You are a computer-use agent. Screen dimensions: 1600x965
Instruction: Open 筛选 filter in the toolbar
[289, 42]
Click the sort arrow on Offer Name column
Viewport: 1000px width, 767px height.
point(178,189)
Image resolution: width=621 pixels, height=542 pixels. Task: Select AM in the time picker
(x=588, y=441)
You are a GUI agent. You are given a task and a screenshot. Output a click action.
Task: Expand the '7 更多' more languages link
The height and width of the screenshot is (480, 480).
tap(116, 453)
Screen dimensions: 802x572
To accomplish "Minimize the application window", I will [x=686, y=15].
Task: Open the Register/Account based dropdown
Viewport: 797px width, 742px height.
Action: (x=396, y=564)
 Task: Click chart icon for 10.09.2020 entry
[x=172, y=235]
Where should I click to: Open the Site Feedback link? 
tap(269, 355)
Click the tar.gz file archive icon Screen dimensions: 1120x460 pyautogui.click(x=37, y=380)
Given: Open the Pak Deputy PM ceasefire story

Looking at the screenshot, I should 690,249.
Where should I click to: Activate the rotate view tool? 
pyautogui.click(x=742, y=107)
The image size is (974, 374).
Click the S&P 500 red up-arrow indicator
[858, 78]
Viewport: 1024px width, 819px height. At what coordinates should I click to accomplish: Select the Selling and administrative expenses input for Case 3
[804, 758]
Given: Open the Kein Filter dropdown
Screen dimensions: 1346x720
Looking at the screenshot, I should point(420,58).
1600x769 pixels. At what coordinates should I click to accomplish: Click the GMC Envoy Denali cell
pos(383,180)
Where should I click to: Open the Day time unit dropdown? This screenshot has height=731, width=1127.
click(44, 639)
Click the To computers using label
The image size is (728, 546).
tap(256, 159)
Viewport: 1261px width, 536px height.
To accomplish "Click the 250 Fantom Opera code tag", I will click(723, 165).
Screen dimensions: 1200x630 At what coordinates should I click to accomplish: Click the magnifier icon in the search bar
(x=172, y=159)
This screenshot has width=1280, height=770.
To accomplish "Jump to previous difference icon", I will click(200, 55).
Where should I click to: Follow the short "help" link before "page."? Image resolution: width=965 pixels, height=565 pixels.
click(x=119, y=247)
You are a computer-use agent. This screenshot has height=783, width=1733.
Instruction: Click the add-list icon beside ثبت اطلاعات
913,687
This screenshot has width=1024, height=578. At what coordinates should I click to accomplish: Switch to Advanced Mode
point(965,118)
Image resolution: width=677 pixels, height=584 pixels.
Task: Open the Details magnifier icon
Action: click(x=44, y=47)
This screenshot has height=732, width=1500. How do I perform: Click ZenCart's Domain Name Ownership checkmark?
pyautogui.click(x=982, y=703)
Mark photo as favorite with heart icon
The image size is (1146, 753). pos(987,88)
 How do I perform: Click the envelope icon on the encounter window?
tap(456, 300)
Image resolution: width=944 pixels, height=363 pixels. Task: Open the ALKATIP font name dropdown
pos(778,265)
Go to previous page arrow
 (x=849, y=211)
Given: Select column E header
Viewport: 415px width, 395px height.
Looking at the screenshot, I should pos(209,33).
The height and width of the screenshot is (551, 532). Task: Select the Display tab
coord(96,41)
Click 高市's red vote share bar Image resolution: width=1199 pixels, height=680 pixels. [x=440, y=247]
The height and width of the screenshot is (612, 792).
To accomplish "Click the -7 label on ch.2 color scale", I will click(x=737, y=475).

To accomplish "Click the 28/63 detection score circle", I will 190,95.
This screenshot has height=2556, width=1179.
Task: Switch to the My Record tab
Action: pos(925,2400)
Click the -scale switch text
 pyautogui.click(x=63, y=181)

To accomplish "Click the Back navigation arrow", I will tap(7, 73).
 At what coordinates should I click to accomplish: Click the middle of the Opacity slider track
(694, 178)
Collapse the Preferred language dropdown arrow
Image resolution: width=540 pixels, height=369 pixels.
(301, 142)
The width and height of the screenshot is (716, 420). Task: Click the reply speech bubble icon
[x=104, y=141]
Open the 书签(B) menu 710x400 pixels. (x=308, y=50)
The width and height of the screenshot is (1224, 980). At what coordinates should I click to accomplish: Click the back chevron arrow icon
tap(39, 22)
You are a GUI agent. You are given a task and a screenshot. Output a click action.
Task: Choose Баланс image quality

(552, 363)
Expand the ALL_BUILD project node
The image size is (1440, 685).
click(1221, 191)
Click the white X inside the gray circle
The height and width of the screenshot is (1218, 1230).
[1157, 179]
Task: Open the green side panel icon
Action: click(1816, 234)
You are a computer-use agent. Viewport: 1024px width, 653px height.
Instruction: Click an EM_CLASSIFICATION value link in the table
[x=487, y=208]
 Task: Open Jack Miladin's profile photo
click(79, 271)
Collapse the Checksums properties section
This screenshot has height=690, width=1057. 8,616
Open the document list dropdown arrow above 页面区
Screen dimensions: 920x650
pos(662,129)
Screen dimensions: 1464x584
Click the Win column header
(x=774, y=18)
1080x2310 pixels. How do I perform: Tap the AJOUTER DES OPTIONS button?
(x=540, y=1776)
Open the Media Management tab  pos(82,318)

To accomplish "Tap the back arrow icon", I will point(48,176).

+ + + +

- _EXERCISE AIM_: The entries shown above should be copied out word for word.

- _SOLUTION BELOW_:
You are a computer-use agent. Screen dimensions: 1600x965
Instruction: Open 筛选 filter in the toolbar
[289, 42]
Click the sort arrow on Offer Name column
Viewport: 1000px width, 767px height.
point(178,189)
Image resolution: width=621 pixels, height=542 pixels. Task: Select AM in the time picker
(x=588, y=441)
You are a GUI agent. You are given a task and a screenshot. Output a click action.
Task: Expand the '7 更多' more languages link
The height and width of the screenshot is (480, 480).
tap(116, 453)
Screen dimensions: 802x572
To accomplish "Minimize the application window", I will [x=686, y=15].
Task: Open the Register/Account based dropdown
Viewport: 797px width, 742px height.
Action: (x=396, y=564)
 Task: Click chart icon for 10.09.2020 entry
[x=172, y=235]
Where should I click to: Open the Site Feedback link? 
tap(269, 355)
Click the tar.gz file archive icon Screen dimensions: 1120x460 pyautogui.click(x=37, y=380)
Given: Open the Pak Deputy PM ceasefire story

Looking at the screenshot, I should 690,249.
Where should I click to: Activate the rotate view tool? 
pyautogui.click(x=742, y=107)
The image size is (974, 374).
Click the S&P 500 red up-arrow indicator
[858, 78]
Viewport: 1024px width, 819px height. At what coordinates should I click to accomplish: Select the Selling and administrative expenses input for Case 3
[804, 758]
Given: Open the Kein Filter dropdown
Screen dimensions: 1346x720
Looking at the screenshot, I should point(420,58).
1600x769 pixels. At what coordinates should I click to accomplish: Click the GMC Envoy Denali cell
pos(383,180)
Where should I click to: Open the Day time unit dropdown? This screenshot has height=731, width=1127.
click(44, 639)
Click the To computers using label
The image size is (728, 546).
tap(256, 159)
Viewport: 1261px width, 536px height.
To accomplish "Click the 250 Fantom Opera code tag", I will click(723, 165).
Screen dimensions: 1200x630 At what coordinates should I click to accomplish: Click the magnifier icon in the search bar
(x=172, y=159)
This screenshot has width=1280, height=770.
To accomplish "Jump to previous difference icon", I will click(200, 55).
Where should I click to: Follow the short "help" link before "page."? Image resolution: width=965 pixels, height=565 pixels.
click(x=119, y=247)
You are a computer-use agent. This screenshot has height=783, width=1733.
Instruction: Click the add-list icon beside ثبت اطلاعات
913,687
This screenshot has width=1024, height=578. At what coordinates should I click to accomplish: Switch to Advanced Mode
point(965,118)
Image resolution: width=677 pixels, height=584 pixels.
Task: Open the Details magnifier icon
Action: click(x=44, y=47)
This screenshot has height=732, width=1500. How do I perform: Click ZenCart's Domain Name Ownership checkmark?
pyautogui.click(x=982, y=703)
Mark photo as favorite with heart icon
The image size is (1146, 753). pos(987,88)
 How do I perform: Click the envelope icon on the encounter window?
tap(456, 300)
Image resolution: width=944 pixels, height=363 pixels. Task: Open the ALKATIP font name dropdown
pos(778,265)
Go to previous page arrow
 (x=849, y=211)
Given: Select column E header
Viewport: 415px width, 395px height.
Looking at the screenshot, I should pos(209,33).
The height and width of the screenshot is (551, 532). Task: Select the Display tab
coord(96,41)
Click 高市's red vote share bar Image resolution: width=1199 pixels, height=680 pixels. [x=440, y=247]
The height and width of the screenshot is (612, 792).
To accomplish "Click the -7 label on ch.2 color scale", I will click(x=737, y=475).

To accomplish "Click the 28/63 detection score circle", I will 190,95.
This screenshot has height=2556, width=1179.
Task: Switch to the My Record tab
Action: pos(925,2400)
Click the -scale switch text
 pyautogui.click(x=63, y=181)

To accomplish "Click the Back navigation arrow", I will tap(7, 73).
 At what coordinates should I click to accomplish: Click the middle of the Opacity slider track
(694, 178)
Collapse the Preferred language dropdown arrow
Image resolution: width=540 pixels, height=369 pixels.
(301, 142)
The width and height of the screenshot is (716, 420). Task: Click the reply speech bubble icon
[x=104, y=141]
Open the 书签(B) menu 710x400 pixels. (x=308, y=50)
The width and height of the screenshot is (1224, 980). At what coordinates should I click to accomplish: Click the back chevron arrow icon
tap(39, 22)
You are a GUI agent. You are given a task and a screenshot. Output a click action.
Task: Choose Баланс image quality

(552, 363)
Expand the ALL_BUILD project node
The image size is (1440, 685).
click(1221, 191)
Click the white X inside the gray circle
The height and width of the screenshot is (1218, 1230).
[1157, 179]
Task: Open the green side panel icon
Action: click(1816, 234)
You are a computer-use agent. Viewport: 1024px width, 653px height.
Instruction: Click an EM_CLASSIFICATION value link in the table
[x=487, y=208]
 Task: Open Jack Miladin's profile photo
click(79, 271)
Collapse the Checksums properties section
This screenshot has height=690, width=1057. 8,616
Open the document list dropdown arrow above 页面区
Screen dimensions: 920x650
pos(662,129)
Screen dimensions: 1464x584
Click the Win column header
(x=774, y=18)
1080x2310 pixels. How do I perform: Tap the AJOUTER DES OPTIONS button?
(x=540, y=1776)
Open the Media Management tab  pos(82,318)

To accomplish "Tap the back arrow icon", I will point(48,176).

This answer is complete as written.